Go line by line through the data and copy those with the word "checkbox".

━━━━━ Supplied data ━━━━━

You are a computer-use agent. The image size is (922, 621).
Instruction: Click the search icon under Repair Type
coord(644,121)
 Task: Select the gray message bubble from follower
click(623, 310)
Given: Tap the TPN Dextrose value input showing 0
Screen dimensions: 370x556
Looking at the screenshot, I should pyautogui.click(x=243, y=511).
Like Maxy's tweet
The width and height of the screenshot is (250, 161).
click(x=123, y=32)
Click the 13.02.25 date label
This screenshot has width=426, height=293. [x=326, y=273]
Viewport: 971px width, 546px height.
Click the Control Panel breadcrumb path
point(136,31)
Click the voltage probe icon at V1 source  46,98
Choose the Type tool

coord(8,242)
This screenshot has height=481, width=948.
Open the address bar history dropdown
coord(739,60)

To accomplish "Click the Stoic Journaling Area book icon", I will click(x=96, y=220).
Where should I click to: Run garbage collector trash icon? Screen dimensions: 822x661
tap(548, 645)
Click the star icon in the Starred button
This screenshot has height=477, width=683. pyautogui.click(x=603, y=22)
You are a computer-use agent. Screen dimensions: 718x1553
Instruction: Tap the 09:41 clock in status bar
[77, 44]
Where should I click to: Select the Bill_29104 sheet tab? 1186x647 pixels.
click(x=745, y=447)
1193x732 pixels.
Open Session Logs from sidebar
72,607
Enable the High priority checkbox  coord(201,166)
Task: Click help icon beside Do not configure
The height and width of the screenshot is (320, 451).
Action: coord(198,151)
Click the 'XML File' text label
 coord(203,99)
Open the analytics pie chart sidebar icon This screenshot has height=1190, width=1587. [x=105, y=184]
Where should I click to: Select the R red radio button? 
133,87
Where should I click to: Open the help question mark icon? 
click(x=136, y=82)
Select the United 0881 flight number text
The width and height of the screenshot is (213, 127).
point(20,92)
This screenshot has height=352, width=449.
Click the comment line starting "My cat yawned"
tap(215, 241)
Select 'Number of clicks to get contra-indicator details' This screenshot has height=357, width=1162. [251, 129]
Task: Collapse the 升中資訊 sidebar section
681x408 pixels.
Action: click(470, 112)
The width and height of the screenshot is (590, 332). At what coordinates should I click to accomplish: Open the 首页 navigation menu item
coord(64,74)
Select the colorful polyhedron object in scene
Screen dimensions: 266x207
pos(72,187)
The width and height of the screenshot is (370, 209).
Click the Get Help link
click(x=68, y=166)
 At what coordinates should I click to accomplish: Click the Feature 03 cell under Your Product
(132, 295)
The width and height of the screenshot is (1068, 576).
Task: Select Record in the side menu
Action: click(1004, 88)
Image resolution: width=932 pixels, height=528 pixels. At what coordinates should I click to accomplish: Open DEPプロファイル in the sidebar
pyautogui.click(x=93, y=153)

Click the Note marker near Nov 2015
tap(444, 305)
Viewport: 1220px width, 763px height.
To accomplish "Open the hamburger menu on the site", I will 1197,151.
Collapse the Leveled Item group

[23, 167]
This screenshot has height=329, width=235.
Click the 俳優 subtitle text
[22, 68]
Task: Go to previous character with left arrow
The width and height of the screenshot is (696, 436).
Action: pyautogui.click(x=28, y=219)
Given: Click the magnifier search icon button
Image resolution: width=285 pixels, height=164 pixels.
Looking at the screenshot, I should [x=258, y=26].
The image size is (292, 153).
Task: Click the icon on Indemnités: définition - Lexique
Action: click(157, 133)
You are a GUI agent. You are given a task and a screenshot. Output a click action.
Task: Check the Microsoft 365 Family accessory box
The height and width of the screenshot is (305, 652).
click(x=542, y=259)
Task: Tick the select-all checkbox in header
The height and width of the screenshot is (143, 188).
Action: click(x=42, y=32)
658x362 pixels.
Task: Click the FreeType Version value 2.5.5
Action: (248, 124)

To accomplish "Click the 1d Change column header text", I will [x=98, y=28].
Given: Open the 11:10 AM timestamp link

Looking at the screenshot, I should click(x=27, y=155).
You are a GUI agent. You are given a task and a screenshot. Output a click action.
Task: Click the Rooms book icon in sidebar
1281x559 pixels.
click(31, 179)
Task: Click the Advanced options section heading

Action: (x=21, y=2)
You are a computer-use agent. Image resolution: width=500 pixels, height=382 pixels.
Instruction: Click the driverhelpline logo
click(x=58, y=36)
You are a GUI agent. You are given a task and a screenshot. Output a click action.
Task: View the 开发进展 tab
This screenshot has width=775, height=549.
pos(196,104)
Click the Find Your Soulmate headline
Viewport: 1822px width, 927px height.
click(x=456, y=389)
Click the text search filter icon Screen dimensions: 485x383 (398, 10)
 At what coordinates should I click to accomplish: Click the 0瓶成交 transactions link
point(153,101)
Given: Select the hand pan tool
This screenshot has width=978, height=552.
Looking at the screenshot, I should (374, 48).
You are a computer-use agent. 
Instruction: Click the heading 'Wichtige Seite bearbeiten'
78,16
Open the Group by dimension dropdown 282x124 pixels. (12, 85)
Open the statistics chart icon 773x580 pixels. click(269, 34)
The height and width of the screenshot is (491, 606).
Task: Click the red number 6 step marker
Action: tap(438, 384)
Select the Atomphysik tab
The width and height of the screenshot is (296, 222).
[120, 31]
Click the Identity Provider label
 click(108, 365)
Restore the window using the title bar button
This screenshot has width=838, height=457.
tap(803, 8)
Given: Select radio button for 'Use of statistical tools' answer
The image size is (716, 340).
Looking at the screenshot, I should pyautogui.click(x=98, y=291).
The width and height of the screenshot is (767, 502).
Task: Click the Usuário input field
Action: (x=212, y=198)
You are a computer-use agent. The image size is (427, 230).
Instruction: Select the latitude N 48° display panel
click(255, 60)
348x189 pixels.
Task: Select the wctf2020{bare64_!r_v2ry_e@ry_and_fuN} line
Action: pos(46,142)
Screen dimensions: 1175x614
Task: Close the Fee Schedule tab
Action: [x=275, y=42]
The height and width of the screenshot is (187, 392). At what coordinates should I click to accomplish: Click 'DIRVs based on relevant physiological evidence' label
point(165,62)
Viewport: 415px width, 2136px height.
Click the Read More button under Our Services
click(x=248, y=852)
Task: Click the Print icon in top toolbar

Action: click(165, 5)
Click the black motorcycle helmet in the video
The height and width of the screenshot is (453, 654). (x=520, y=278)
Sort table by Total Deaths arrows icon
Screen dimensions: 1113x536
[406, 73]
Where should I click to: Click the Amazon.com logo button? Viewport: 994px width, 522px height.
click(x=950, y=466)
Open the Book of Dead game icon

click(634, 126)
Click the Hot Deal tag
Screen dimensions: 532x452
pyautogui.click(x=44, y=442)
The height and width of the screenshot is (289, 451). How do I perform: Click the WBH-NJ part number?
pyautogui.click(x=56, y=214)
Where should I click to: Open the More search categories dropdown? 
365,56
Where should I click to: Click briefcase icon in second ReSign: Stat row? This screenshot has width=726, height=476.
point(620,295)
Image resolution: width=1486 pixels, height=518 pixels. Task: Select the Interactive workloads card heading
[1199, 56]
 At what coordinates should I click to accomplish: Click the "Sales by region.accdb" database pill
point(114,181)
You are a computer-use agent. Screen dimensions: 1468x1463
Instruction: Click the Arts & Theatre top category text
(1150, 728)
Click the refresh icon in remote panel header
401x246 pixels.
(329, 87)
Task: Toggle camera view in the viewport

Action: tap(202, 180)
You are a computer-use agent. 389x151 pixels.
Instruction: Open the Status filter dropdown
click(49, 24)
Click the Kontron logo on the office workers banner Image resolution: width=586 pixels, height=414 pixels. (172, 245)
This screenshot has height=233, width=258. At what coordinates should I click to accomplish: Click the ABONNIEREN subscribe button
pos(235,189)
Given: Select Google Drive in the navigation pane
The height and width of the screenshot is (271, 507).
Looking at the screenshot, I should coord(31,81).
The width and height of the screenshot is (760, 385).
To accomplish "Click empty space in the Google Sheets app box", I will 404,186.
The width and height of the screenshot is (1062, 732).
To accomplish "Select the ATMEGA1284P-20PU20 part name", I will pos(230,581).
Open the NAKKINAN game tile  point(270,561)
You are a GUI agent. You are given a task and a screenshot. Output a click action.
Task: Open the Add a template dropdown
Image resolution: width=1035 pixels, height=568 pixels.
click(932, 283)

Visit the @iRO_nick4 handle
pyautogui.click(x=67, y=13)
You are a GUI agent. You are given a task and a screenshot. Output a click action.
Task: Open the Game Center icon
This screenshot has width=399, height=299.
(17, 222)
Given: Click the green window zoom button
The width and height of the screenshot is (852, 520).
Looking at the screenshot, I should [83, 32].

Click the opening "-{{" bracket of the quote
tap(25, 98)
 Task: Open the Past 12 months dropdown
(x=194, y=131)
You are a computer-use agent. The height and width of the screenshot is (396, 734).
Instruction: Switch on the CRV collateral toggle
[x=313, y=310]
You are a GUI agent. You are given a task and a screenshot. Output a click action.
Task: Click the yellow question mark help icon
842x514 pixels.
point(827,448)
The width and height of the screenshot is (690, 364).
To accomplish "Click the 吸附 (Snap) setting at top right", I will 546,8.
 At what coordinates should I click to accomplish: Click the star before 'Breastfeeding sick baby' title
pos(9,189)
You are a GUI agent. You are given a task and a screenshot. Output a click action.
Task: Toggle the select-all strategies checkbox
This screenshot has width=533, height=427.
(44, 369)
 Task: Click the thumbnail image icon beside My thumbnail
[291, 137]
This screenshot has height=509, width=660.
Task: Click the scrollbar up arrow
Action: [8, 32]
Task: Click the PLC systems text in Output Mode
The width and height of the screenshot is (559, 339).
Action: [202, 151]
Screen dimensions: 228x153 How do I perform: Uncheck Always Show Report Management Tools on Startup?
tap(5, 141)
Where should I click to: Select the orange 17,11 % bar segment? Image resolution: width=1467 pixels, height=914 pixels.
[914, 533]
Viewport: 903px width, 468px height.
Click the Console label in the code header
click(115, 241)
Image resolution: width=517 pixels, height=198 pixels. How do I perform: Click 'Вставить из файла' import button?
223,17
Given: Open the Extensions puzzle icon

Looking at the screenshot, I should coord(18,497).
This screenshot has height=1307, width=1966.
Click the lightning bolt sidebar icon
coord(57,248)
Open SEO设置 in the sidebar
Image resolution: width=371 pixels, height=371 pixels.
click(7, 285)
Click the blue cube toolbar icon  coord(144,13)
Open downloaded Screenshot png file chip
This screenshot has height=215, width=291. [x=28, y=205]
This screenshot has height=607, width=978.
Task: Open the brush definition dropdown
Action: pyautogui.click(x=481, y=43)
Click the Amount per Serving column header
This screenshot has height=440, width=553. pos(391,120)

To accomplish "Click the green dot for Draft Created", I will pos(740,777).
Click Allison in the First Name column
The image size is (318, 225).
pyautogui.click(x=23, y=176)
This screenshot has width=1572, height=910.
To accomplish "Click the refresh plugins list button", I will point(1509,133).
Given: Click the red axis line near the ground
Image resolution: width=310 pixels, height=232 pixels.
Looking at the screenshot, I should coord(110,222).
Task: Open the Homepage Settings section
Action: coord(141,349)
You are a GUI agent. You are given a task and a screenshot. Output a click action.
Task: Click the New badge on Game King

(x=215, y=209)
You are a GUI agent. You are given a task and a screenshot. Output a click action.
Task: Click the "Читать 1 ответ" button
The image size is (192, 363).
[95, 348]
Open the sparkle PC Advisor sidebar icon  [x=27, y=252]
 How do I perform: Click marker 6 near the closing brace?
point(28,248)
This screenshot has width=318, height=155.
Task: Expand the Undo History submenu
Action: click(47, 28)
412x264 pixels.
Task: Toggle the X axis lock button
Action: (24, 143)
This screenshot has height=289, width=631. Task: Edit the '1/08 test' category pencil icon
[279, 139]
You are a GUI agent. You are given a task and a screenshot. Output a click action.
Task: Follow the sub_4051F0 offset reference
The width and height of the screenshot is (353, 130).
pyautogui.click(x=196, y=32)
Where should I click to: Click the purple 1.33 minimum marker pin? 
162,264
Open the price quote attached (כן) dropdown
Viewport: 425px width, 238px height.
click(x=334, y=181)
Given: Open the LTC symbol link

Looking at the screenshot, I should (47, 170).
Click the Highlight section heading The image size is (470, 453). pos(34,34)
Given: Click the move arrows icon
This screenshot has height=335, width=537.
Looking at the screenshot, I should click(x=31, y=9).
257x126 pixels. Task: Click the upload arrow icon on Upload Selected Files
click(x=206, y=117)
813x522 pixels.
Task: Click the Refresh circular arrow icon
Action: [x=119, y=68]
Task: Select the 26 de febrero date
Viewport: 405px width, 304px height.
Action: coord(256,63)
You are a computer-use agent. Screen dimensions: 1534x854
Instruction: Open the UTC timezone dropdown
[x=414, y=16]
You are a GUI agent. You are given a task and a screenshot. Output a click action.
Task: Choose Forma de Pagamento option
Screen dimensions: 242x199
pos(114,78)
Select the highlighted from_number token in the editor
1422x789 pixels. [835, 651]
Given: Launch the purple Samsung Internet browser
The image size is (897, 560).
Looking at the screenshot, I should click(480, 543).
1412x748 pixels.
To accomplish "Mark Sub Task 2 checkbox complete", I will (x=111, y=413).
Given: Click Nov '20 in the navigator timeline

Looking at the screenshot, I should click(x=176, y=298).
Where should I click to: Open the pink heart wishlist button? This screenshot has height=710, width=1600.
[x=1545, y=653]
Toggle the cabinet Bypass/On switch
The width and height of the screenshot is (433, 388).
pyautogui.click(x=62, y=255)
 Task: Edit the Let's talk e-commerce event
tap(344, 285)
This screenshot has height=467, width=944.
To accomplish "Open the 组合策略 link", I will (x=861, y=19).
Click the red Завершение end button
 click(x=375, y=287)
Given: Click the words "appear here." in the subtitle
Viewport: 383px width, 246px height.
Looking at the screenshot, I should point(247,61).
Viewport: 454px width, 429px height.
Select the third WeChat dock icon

━━━━━

Task solution:
Enable the High priority checkbox  coord(201,166)
Task: Tick the select-all checkbox in header
Task: Toggle the select-all strategies checkbox
To accomplish "Mark Sub Task 2 checkbox complete", I will (x=111, y=413).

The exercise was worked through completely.